# iCloud saturé par les sauvegardes iPhone et Mac



## Youngkriss911 (14 Juillet 2018)

Bonjour, ma question est juste toute simple, que se passe t'il si on supprime la sauvegarde de son iPhone ou de son Mac ?
Je referais bien sur la sauvegarde une prochaine fois, mais juste pour savoir est ce que cela va supprimer ou modifier certaines choses sur le Mac ou iPhone ? 
Merci d'avance pour vos réponses


----------



## Membre supprimé 1138547 (14 Juillet 2018)

Bonsoir, 
Il ne se passera rien. Tu peux juste le regretter si ton iPhone venait à boguer quand tu n’as plus de sauvegarde. 
Mais si tu en as suffisamment ...pour saturer iCloud, tu peux en supprimer certaines ou toutes, puis faire une nouvelle sauvegarde via iTunes ou même sur iCloud


----------



## Membre supprimé 1137488 (30 Septembre 2019)

Bjr les Pro, J'aurai besoin d'aide concernant le stockage iCloud de mon iPhone (iPhone6 12.4.2). Ma sœur n'a qu’iPhone et n'a pas la partie orange (documents). Peut-être est-ce pack g les 2 ?? Puis-je supprimer la synchronisation entre Mac et iPhone 6 car mon iCloud est saturé par des documents pourtant je n'ai aucun doc sur iPhone. 
G écouté Chris K et g farfouillé (comme g pu avec ma dextérité de M. sur un téléphone) je suis arrivé à libérer de l'espace sur iCloud mais g tjr cette partie orange (est-ce mes contacts) ? Sinon à quoi peut-elle correspondre ? 
	

		
			
		

		
	




	

		
			
		

		
	
Ma dextérité est plus ou moins meilleure sur un clavier donc je voudrais garder la fusion avec mon Mac de bureau. Je ne c quoi faire ?


----------

Entrées de pointage sur documents et captures d'écran

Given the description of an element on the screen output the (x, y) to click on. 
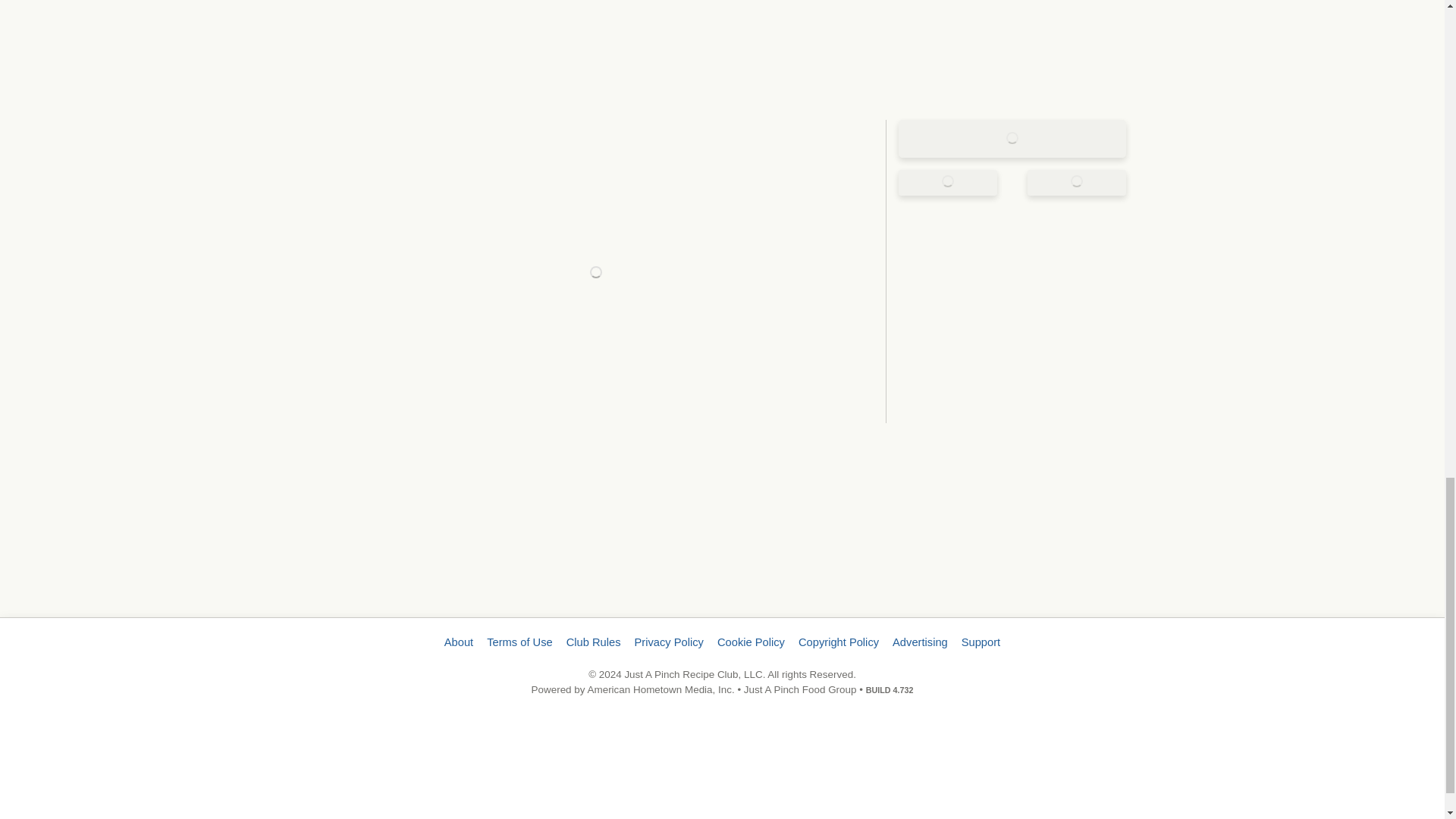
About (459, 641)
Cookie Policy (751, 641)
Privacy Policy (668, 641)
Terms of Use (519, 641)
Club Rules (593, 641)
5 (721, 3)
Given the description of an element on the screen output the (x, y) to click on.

Consigne ▸
D'après la première réponse du fil de discussion sur iCloud, que se passe-t-il si l'on supprime la sauvegarde de son iPhone ou de son Mac ?

Corrigé de l'exercice ▸
Il ne se passera rien ; on peut seulement le regretter si l'iPhone se met à boguer alors qu'il n'y a plus de sauvegarde.